▸ **Exercise**:
Put every record below into a Markdown table with the columns Row and Line. Number each row and omit blank lines.

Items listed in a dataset
........

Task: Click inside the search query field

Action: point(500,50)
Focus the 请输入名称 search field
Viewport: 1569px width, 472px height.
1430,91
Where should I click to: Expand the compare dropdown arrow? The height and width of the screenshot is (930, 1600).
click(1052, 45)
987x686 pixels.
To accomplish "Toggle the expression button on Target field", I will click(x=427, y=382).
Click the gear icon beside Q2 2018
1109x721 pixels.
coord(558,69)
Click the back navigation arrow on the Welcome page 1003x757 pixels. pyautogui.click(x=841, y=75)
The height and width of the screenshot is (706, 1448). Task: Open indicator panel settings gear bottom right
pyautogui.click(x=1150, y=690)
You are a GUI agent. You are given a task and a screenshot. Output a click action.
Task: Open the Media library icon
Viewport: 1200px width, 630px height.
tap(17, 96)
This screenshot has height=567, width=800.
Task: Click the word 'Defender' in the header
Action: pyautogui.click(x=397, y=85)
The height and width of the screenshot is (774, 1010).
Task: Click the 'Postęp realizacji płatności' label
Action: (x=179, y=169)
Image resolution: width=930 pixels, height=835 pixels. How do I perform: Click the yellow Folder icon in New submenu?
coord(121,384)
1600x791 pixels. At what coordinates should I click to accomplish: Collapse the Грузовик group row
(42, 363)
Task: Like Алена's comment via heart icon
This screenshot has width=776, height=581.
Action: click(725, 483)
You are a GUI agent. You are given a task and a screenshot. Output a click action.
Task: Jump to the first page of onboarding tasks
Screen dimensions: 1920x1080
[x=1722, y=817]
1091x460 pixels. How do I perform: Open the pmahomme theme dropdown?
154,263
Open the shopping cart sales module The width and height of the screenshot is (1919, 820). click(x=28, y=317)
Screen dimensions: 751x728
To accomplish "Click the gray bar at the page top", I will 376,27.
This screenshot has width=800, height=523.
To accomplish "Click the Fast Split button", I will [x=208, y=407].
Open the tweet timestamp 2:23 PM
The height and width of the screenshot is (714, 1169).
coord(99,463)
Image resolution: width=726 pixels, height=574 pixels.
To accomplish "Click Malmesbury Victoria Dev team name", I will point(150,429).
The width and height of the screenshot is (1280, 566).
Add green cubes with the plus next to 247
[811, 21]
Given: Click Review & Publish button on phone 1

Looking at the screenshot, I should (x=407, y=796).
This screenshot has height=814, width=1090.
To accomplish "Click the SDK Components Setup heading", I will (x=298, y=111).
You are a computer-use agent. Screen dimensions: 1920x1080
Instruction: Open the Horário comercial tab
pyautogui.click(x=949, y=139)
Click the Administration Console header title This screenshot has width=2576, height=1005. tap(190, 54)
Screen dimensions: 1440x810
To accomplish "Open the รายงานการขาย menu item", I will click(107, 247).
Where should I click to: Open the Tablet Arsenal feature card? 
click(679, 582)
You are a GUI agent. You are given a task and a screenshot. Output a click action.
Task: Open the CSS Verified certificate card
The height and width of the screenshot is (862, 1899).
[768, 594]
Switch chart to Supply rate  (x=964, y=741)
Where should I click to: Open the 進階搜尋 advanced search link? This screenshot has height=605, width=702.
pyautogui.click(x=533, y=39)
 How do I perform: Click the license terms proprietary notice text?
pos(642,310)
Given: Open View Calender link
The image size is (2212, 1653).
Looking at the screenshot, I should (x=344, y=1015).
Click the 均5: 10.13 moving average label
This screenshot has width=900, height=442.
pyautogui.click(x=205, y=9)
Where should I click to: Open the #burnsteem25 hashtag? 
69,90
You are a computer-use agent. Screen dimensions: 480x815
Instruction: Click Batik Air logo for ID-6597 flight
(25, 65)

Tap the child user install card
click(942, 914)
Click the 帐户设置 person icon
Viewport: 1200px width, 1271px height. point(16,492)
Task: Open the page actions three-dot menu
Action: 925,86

........

▸ **Right answer**:
| Row | Line |
|---|---|
| 1 | Task: Click inside the search query field |
| 2 | Action: point(500,50) |
| 3 | Focus the 请输入名称 search field |
| 4 | Viewport: 1569px width, 472px height. |
| 5 | 1430,91 |
| 6 | Where should I click to: Expand the compare dropdown arrow? The height and width of the screenshot is (930, 1600). |
| 7 | click(1052, 45) |
| 8 | 987x686 pixels. |
| 9 | To accomplish "Toggle the expression button on Target field", I will click(x=427, y=382). |
| 10 | Click the gear icon beside Q2 2018 |
| 11 | 1109x721 pixels. |
| 12 | coord(558,69) |
| 13 | Click the back navigation arrow on the Welcome page 1003x757 pixels. pyautogui.click(x=841, y=75) |
| 14 | The height and width of the screenshot is (706, 1448). Task: Open indicator panel settings gear bottom right |
| 15 | pyautogui.click(x=1150, y=690) |
| 16 | You are a GUI agent. You are given a task and a screenshot. Output a click action. |
| 17 | Task: Open the Media library icon |
| 18 | Viewport: 1200px width, 630px height. |
| 19 | tap(17, 96) |
| 20 | This screenshot has height=567, width=800. |
| 21 | Task: Click the word 'Defender' in the header |
| 22 | Action: pyautogui.click(x=397, y=85) |
| 23 | The height and width of the screenshot is (774, 1010). |
| 24 | Task: Click the 'Postęp realizacji płatności' label |
| 25 | Action: (x=179, y=169) |
| 26 | Image resolution: width=930 pixels, height=835 pixels. How do I perform: Click the yellow Folder icon in New submenu? |
| 27 | coord(121,384) |
| 28 | 1600x791 pixels. At what coordinates should I click to accomplish: Collapse the Грузовик group row |
| 29 | (42, 363) |
| 30 | Task: Like Алена's comment via heart icon |
| 31 | This screenshot has width=776, height=581. |
| 32 | Action: click(725, 483) |
| 33 | You are a GUI agent. You are given a task and a screenshot. Output a click action. |
| 34 | Task: Jump to the first page of onboarding tasks |
| 35 | Screen dimensions: 1920x1080 |
| 36 | [x=1722, y=817] |
| 37 | 1091x460 pixels. How do I perform: Open the pmahomme theme dropdown? |
| 38 | 154,263 |
| 39 | Open the shopping cart sales module The width and height of the screenshot is (1919, 820). click(x=28, y=317) |
| 40 | Screen dimensions: 751x728 |
| 41 | To accomplish "Click the gray bar at the page top", I will 376,27. |
| 42 | This screenshot has width=800, height=523. |
| 43 | To accomplish "Click the Fast Split button", I will [x=208, y=407]. |
| 44 | Open the tweet timestamp 2:23 PM |
| 45 | The height and width of the screenshot is (714, 1169). |
| 46 | coord(99,463) |
| 47 | Image resolution: width=726 pixels, height=574 pixels. |
| 48 | To accomplish "Click Malmesbury Victoria Dev team name", I will point(150,429). |
| 49 | The width and height of the screenshot is (1280, 566). |
| 50 | Add green cubes with the plus next to 247 |
| 51 | [811, 21] |
| 52 | Given: Click Review & Publish button on phone 1 |
| 53 | Looking at the screenshot, I should (x=407, y=796). |
| 54 | This screenshot has height=814, width=1090. |
| 55 | To accomplish "Click the SDK Components Setup heading", I will (x=298, y=111). |
| 56 | You are a computer-use agent. Screen dimensions: 1920x1080 |
| 57 | Instruction: Open the Horário comercial tab |
| 58 | pyautogui.click(x=949, y=139) |
| 59 | Click the Administration Console header title This screenshot has width=2576, height=1005. tap(190, 54) |
| 60 | Screen dimensions: 1440x810 |
| 61 | To accomplish "Open the รายงานการขาย menu item", I will click(107, 247). |
| 62 | Where should I click to: Open the Tablet Arsenal feature card?  |
| 63 | click(679, 582) |
| 64 | You are a GUI agent. You are given a task and a screenshot. Output a click action. |
| 65 | Task: Open the CSS Verified certificate card |
| 66 | The height and width of the screenshot is (862, 1899). |
| 67 | [768, 594] |
| 68 | Switch chart to Supply rate  (x=964, y=741) |
| 69 | Where should I click to: Open the 進階搜尋 advanced search link? This screenshot has height=605, width=702. |
| 70 | pyautogui.click(x=533, y=39) |
| 71 |  How do I perform: Click the license terms proprietary notice text? |
| 72 | pos(642,310) |
| 73 | Given: Open View Calender link |
| 74 | The image size is (2212, 1653). |
| 75 | Looking at the screenshot, I should (x=344, y=1015). |
| 76 | Click the 均5: 10.13 moving average label |
| 77 | This screenshot has width=900, height=442. |
| 78 | pyautogui.click(x=205, y=9) |
| 79 | Where should I click to: Open the #burnsteem25 hashtag?  |
| 80 | 69,90 |
| 81 | You are a computer-use agent. Screen dimensions: 480x815 |
| 82 | Instruction: Click Batik Air logo for ID-6597 flight |
| 83 | (25, 65) |
| 84 | Tap the child user install card |
| 85 | click(942, 914) |
| 86 | Click the 帐户设置 person icon |
| 87 | Viewport: 1200px width, 1271px height. point(16,492) |
| 88 | Task: Open the page actions three-dot menu |
| 89 | Action: 925,86 |